_Stored records_
[Start of Attachment]

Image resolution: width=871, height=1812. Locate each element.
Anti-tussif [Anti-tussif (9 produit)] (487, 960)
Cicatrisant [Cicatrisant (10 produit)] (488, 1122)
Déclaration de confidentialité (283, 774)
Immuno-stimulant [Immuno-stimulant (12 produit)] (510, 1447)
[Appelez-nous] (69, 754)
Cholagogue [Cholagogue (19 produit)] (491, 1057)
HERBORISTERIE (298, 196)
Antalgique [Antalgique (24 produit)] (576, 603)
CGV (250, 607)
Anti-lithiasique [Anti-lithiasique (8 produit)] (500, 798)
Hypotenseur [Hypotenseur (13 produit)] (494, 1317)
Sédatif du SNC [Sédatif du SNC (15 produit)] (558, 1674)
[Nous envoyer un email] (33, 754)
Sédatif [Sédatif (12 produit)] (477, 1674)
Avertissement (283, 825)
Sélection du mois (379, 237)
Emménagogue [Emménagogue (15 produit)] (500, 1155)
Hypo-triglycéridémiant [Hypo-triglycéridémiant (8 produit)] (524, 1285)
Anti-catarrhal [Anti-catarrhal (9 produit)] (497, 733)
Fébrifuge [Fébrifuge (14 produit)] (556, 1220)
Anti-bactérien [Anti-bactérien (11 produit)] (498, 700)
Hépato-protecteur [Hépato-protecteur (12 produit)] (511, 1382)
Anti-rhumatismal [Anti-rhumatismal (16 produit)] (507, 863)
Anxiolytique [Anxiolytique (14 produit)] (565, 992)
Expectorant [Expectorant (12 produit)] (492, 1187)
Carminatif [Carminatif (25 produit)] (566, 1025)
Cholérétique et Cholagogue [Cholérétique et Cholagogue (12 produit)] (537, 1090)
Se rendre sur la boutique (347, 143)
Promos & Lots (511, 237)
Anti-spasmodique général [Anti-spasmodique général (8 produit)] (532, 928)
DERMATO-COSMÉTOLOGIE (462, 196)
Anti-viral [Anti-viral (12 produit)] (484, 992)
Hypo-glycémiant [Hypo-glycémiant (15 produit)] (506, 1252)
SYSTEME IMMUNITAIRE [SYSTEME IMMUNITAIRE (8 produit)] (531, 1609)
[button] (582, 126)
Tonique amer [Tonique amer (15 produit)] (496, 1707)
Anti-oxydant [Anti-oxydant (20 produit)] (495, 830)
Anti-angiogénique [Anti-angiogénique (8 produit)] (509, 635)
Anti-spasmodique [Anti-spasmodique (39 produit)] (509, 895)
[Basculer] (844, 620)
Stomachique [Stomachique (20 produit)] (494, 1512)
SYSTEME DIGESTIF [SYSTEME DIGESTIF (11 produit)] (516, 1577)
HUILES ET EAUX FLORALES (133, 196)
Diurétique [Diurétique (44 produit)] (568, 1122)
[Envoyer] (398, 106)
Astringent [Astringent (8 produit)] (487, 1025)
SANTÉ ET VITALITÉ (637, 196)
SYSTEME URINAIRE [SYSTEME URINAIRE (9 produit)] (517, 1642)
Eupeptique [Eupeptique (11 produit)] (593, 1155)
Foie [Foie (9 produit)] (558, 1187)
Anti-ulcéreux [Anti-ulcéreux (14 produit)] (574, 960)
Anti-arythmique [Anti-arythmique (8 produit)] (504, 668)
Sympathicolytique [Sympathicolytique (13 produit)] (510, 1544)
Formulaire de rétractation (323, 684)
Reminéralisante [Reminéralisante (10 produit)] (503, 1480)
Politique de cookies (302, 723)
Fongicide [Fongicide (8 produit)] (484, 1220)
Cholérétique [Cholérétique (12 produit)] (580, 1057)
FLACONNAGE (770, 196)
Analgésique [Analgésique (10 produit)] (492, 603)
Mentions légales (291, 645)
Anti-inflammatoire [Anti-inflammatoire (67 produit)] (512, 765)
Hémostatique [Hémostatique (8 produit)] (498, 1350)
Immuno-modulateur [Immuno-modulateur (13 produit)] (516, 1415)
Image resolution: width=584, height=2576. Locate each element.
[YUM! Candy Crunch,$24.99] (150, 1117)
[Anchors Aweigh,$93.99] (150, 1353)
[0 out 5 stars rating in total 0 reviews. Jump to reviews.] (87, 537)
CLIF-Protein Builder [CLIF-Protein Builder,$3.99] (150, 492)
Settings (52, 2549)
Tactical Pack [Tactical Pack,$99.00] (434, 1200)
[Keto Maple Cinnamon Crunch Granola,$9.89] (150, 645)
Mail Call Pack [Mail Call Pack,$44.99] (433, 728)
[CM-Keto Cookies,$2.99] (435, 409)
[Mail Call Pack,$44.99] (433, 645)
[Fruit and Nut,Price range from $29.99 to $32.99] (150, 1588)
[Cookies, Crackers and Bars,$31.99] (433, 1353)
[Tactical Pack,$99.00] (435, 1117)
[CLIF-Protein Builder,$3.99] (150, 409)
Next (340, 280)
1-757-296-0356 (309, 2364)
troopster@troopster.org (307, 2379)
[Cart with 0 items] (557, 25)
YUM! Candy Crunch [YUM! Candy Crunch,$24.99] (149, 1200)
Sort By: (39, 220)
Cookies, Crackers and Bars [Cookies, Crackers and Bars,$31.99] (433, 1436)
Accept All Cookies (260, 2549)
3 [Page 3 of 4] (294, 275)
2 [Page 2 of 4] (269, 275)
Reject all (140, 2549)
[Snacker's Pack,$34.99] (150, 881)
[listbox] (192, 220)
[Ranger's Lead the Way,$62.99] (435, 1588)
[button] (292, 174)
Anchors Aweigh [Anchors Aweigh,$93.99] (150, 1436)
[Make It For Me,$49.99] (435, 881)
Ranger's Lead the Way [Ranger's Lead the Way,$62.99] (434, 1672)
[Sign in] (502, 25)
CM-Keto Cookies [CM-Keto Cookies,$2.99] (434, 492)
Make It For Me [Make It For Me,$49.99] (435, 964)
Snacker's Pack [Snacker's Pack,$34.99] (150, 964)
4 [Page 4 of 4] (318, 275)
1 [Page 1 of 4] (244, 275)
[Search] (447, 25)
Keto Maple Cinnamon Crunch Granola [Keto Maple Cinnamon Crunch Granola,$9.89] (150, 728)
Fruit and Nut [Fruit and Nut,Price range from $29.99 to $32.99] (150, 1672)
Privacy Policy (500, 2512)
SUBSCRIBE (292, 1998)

[End of Attachment]

_Try it_
Return all lines from the data above with "Builder" in them.

_Response_
CLIF-Protein Builder [CLIF-Protein Builder,$3.99] (150, 492)
[CLIF-Protein Builder,$3.99] (150, 409)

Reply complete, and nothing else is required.